*Your assignment*:
This task calls for copying every line of the records that includes the word "bottom".

*Saved entries*:
______________________________

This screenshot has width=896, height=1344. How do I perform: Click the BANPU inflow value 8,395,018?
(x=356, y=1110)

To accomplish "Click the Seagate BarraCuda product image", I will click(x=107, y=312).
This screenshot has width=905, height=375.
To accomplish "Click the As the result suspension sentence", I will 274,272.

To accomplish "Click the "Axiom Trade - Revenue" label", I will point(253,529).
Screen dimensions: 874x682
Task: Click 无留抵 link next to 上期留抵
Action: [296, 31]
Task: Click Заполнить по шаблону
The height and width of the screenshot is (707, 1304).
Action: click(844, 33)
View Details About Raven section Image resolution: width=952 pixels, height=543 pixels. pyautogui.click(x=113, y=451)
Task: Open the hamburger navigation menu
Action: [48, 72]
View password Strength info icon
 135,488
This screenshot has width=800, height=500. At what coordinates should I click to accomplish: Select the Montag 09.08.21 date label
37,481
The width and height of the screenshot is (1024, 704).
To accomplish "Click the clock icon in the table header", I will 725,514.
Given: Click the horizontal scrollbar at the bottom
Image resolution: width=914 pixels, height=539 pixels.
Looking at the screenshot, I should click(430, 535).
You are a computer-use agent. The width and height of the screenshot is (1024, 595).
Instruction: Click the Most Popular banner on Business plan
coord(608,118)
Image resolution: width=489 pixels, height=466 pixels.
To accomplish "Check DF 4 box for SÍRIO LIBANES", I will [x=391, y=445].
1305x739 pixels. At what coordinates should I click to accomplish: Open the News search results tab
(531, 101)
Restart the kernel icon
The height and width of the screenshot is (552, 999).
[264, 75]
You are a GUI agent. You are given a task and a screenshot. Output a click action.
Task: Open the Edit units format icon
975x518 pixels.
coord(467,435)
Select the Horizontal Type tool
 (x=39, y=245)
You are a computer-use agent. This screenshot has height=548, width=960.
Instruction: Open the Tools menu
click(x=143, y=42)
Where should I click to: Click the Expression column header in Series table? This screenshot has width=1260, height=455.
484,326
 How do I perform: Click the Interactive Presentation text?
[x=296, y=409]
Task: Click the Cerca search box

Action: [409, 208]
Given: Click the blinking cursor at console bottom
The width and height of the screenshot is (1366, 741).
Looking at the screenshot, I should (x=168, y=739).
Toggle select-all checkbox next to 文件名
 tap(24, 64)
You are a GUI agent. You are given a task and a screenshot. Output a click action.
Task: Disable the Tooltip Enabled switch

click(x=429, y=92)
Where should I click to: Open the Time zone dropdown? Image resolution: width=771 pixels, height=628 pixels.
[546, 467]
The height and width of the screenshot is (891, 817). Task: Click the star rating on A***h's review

______________________________

*Task answer*:
Given: Click the horizontal scrollbar at the bottom
Given: Click the blinking cursor at console bottom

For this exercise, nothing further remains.